Thursday, 7 June 2012

Maharashtra: HIV positive driver victimised, seeks justice

Pune: The Maharashtra Health Minister has promised action after a CNN-IBN report on a bus driver with the State Transport Corporation who was sacked just because he was HIV positive.
Interestingly, two decades since the government launched its battle against discrimination of HIV positive people with an iconic advertisement, crores have been spent to counter persecution of the HIV infected.
However, the campaign ironically has failed to eliminate prejudice even within government departments.
Maharashtra: HIV positive driver victimised, seeks justice
A 41-year-old bus driver from Pune, an HIV positive, was sacked by the state transport department in May. The sole breadwinner in the family, his teenage son was then forced to quit studies; he now works as a security guard.
In 2008, he tested positive and voluntarily disclosed his status to his employers. Considerably weakened by the disease and fearful of putting the lives of passengers at risk, he wrote to the STC asking to be moved to a non-driving job in 2011.
Medical tests at the government-run Sasoon hospital too declared that he was unfit for driving heavy vehicles. The STC chose to sack him instead on the basis of that report.
"They even asked the hospital to declare him either fit or unfit, and don’t say unfit to drive heavy vehicles," said Kamble, the driver.
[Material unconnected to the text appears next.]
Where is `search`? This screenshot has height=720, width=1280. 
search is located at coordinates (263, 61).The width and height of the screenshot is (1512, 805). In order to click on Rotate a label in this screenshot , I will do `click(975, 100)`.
The State Transport Corporation in its defence quotes the rule book. The divisional controller told CNN-IBN that the rules only provided for accommodating drivers in a desk job in case of accidents, where the individual is 40 per cent disabled.
Often condemned twice, the HIV affected are hopeful the HIV-AIDS Bill will do what awareness campaigns have failed to. In the final stages of approval, the bill stipulates that a person with HIV cannot be sacked or denied employment except with a written assessment of an independent healthcare provider that the afflicted person indeed poses risks of transmission.